■ Problem set:
• A. Reproduce the part of the tornado report that opens with the words containing "A spokeswoman for" and closes with "Enhanced Fujita scale.".
• B. Translate this sentence from the tornado report into Spanish: "Plaza Towers Elementary School in Moore was reduced to a pile of twisted metal and toppled walls."

■ Passage provided:
A spokeswoman for the Oklahoma City medical examiner said Tuesday morning that the number of deaths reported on Monday night, 91, was "no longer accurate." The spokeswoman confirmed 24 deaths and 145 injuries, including 70 children. Other officials say that as the frantic search for survivors of the mile-wide tornado continues, the death toll will undoubtedly rise. Integris Southwest Medical Center in Oklahoma City had already received dozens of patients by Monday night—with more continuing to arrive into Tuesday morning. “They’ve been coming in minute by minute,” a spokesperson said. Experts have classified the storm, which decimated several neighborhoods and two elementary schools, as a Category Four (out of five) on the Enhanced Fujita scale.
On Monday night, Amy Elliott, the spokeswoman for the Oklahoma City medical examiner, said at least 51 people had died and 40 more bodies were on their way, but on Tuesday, Ms. Elliott said that count “is no longer accurate.”
As of Tuesday morning, the medical examiner had confirmed 24 deaths, she said.
On Monday night, hospitals reported at least 145 people injured, 70 of them children.
Plaza Towers Elementary School in Moore was reduced to a pile of twisted metal and toppled walls. Rescue workers were able to pull several children from the rubble, and on Tuesday, as a chilly rain swept through the area, crews were still struggling to cut through fallen beams and clear debris.

■ Extracted data:
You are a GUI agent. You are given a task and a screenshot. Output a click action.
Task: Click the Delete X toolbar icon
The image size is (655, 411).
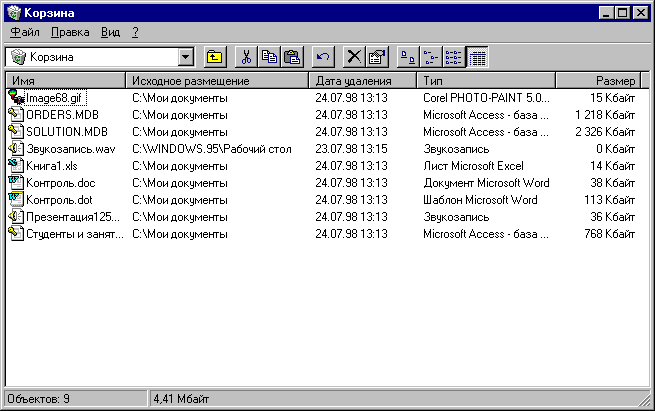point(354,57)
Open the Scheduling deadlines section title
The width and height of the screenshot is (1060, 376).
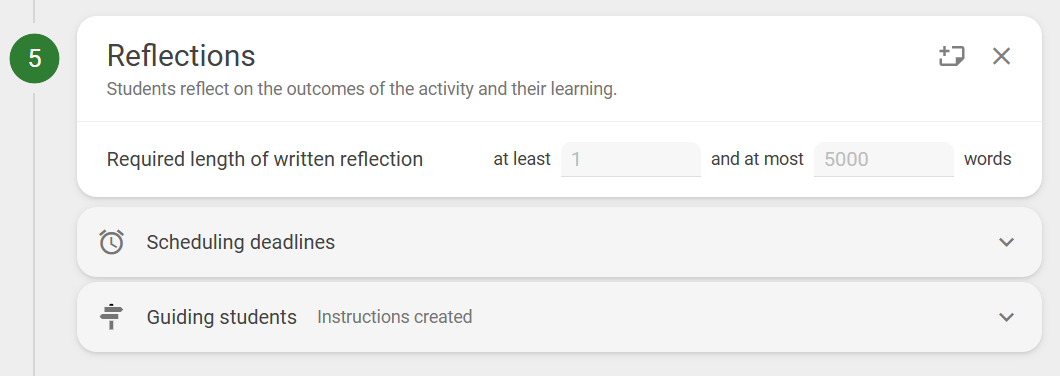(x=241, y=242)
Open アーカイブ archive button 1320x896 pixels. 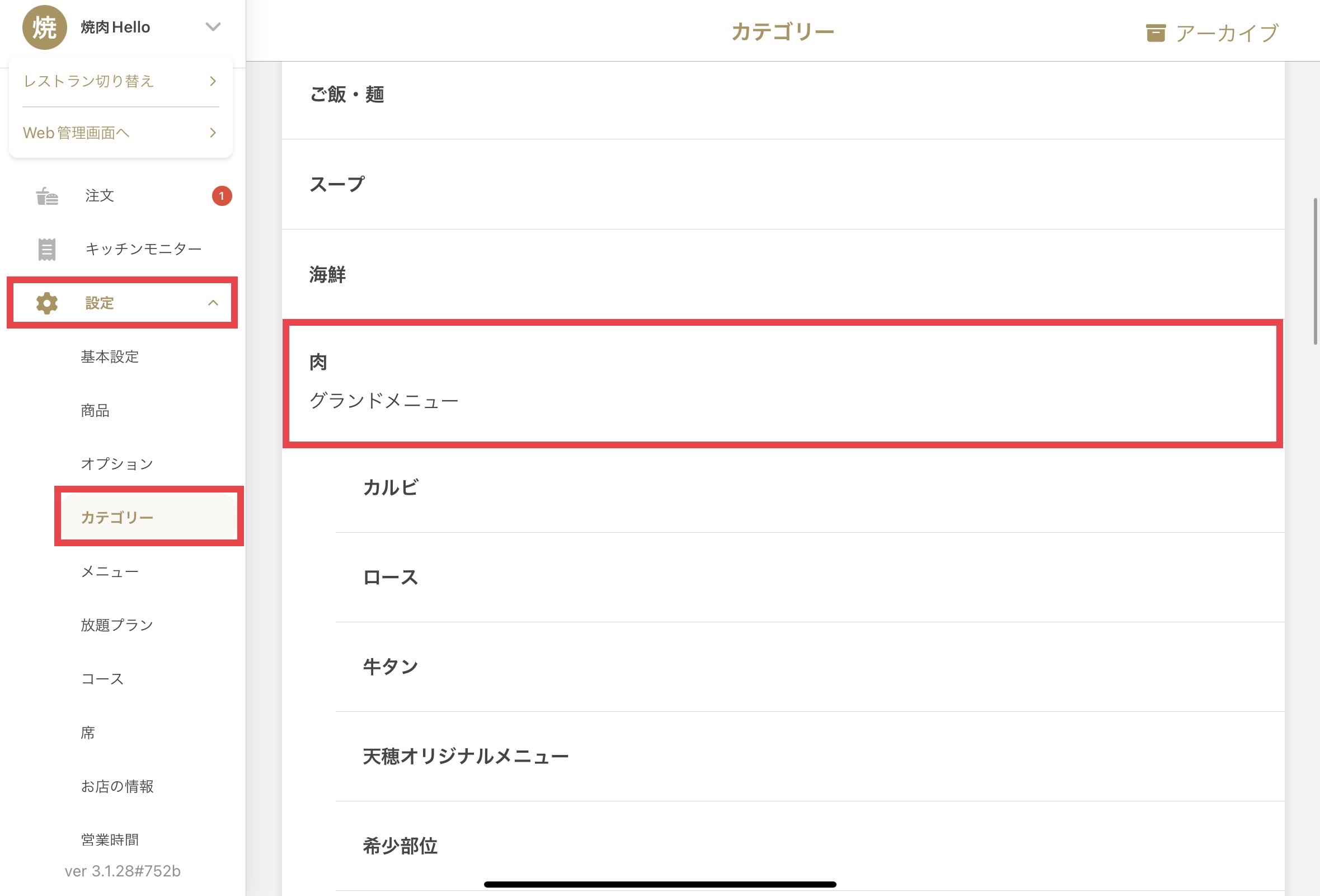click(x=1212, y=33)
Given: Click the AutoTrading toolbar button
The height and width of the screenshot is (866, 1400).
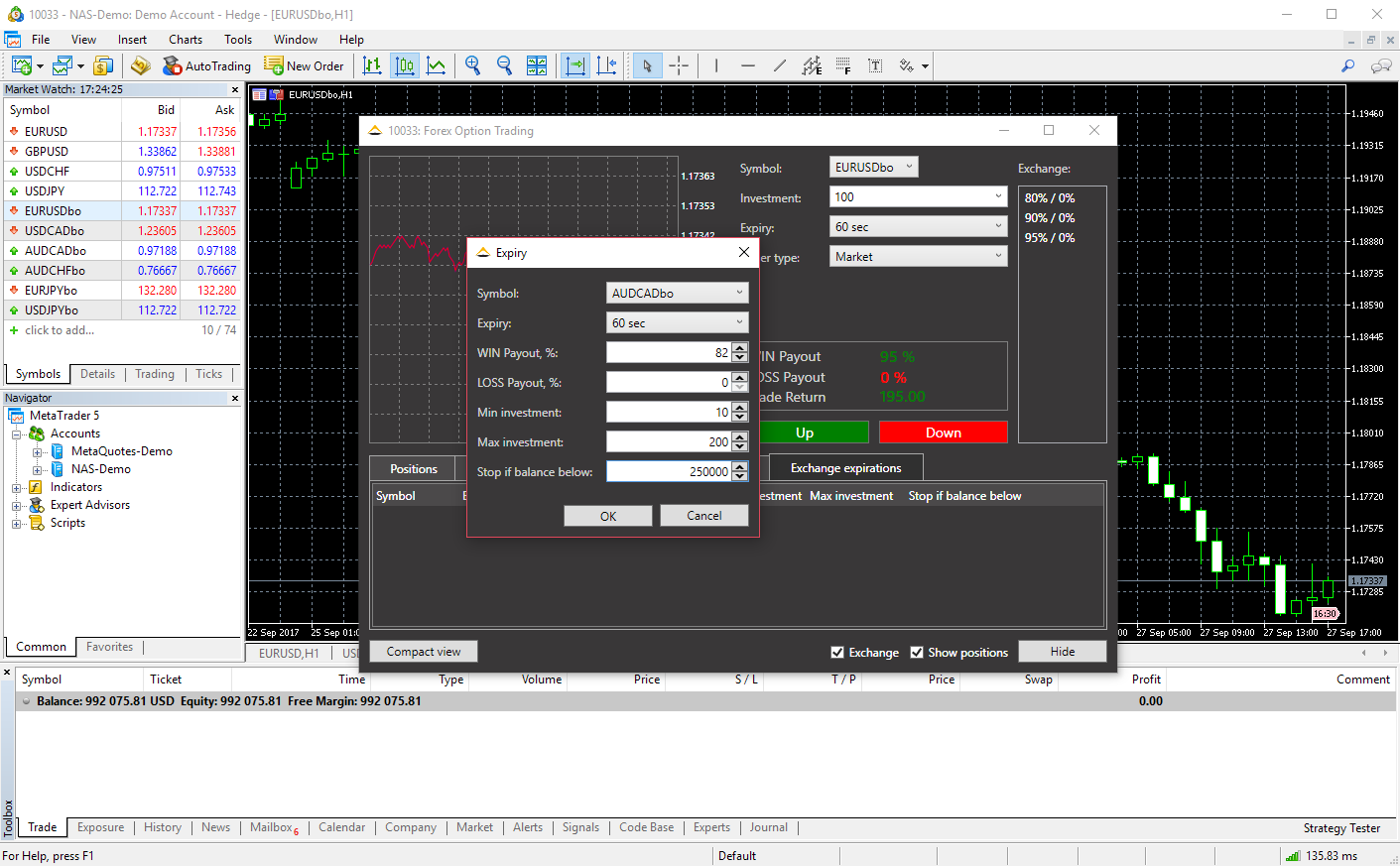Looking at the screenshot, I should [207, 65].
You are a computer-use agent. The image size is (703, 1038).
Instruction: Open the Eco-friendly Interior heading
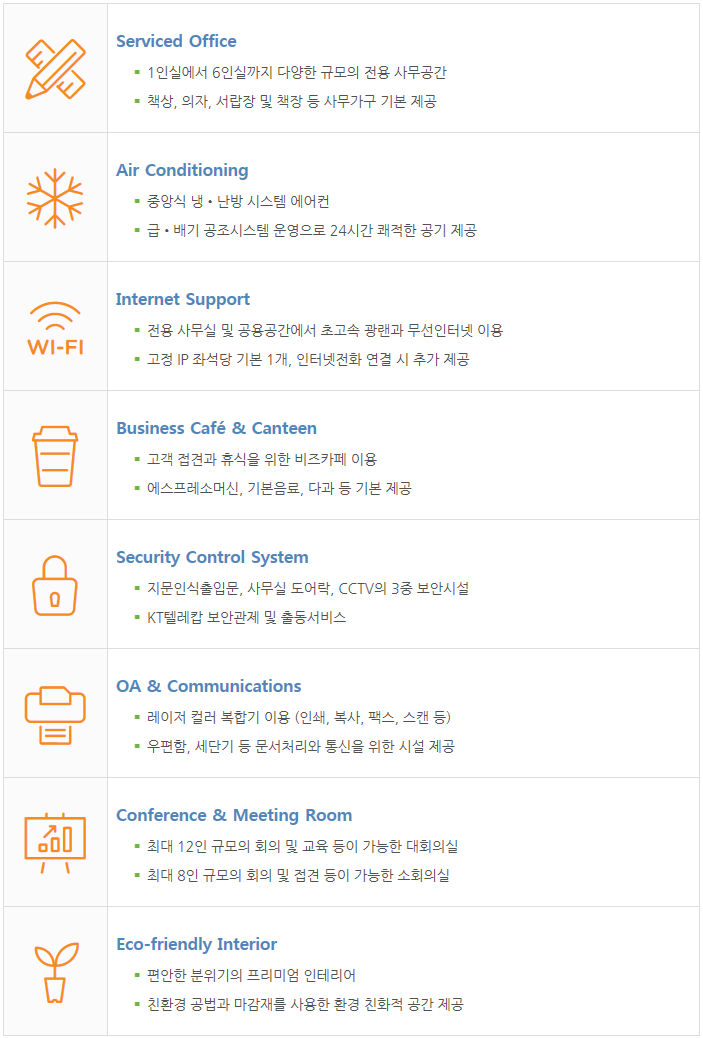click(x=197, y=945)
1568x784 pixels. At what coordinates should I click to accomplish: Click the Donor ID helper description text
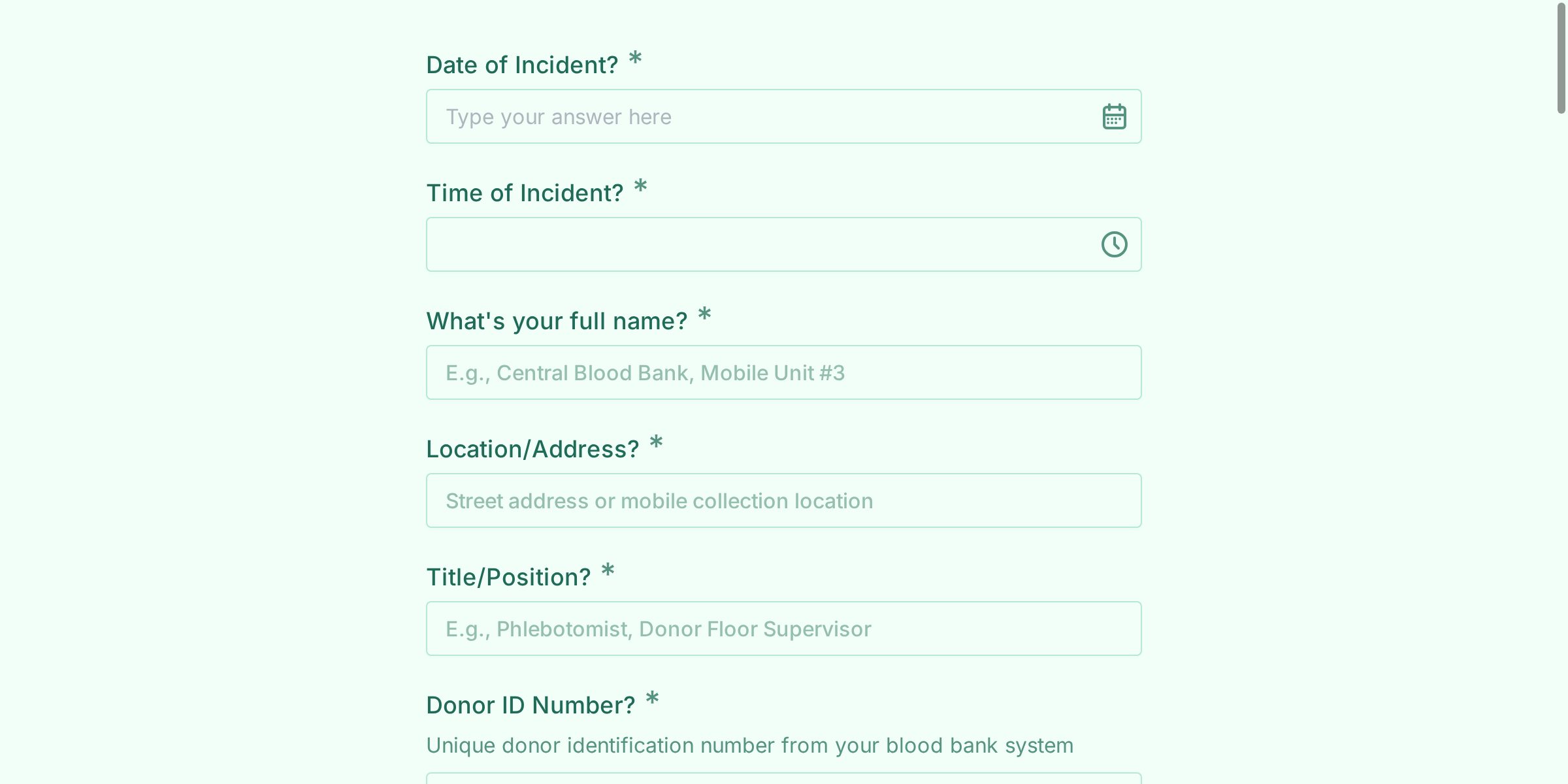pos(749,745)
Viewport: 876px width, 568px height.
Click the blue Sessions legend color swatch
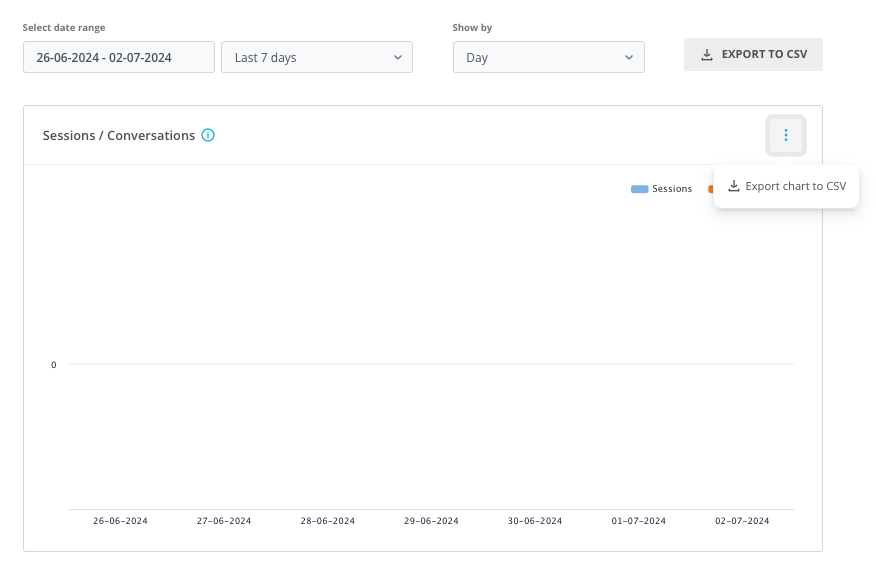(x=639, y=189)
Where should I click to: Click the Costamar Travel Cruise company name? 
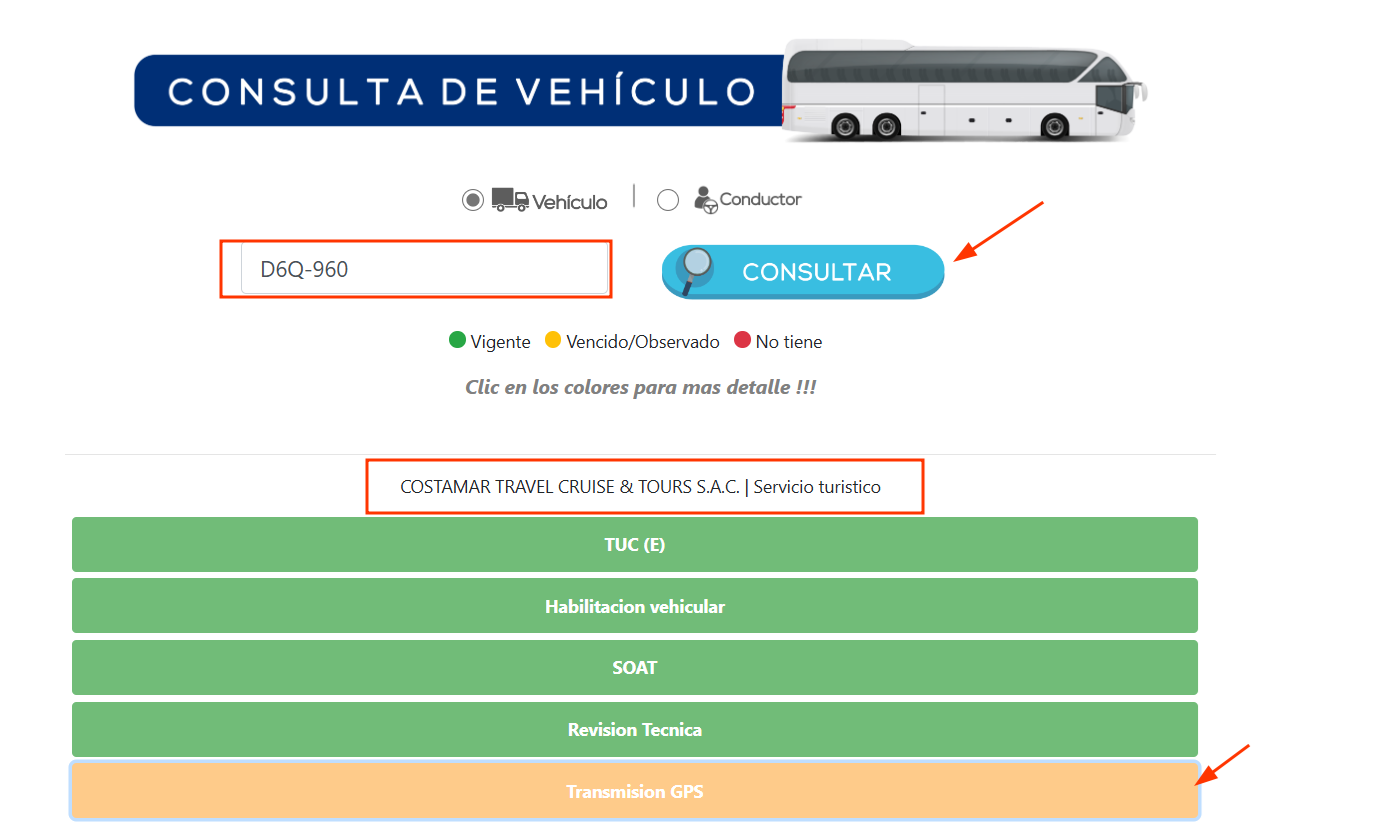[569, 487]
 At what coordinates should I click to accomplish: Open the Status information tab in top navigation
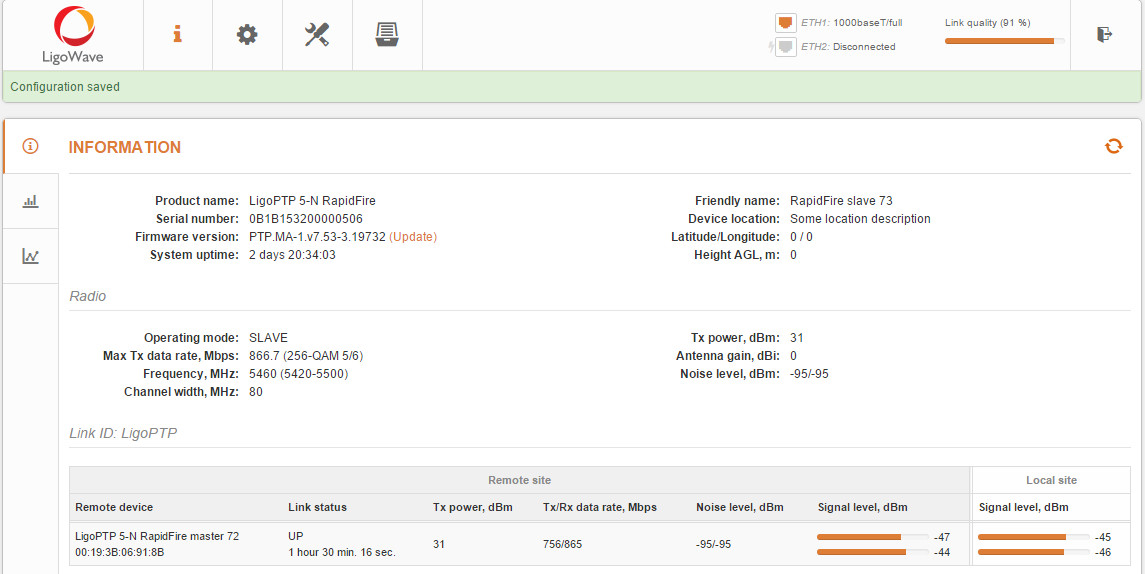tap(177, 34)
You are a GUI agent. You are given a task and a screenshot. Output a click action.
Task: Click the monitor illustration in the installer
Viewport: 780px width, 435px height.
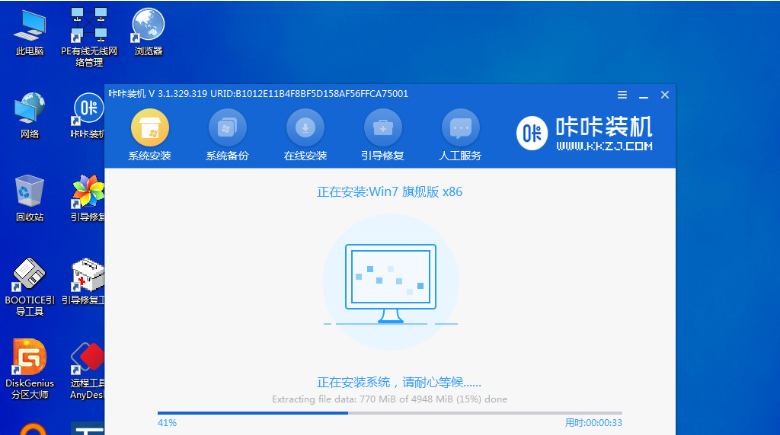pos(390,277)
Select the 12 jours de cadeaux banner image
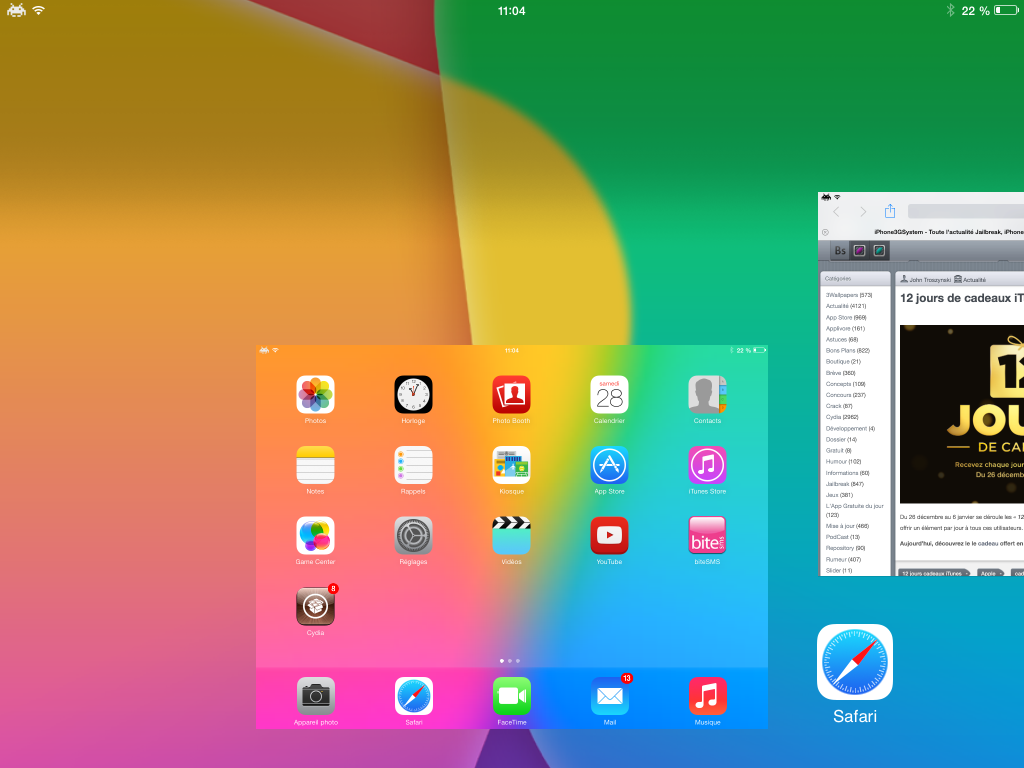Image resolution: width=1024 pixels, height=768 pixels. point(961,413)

■ Task responses:
• A.
A spokeswoman for the Oklahoma City medical examiner said Tuesday morning that the number of deaths reported on Monday night, 91, was "no longer accurate." The spokeswoman confirmed 24 deaths and 145 injuries, including 70 children. Other officials say that as the frantic search for survivors of the mile-wide tornado continues, the death toll will undoubtedly rise. Integris Southwest Medical Center in Oklahoma City had already received dozens of patients by Monday night—with more continuing to arrive into Tuesday morning. “They’ve been coming in minute by minute,” a spokesperson said. Experts have classified the storm, which decimated several neighborhoods and two elementary schools, as a Category Four (out of five) on the Enhanced Fujita scale.

• B. La escuela primaria Plaza Towers, en Moore, quedó reducida a un montón de metal retorcido y paredes derribadas.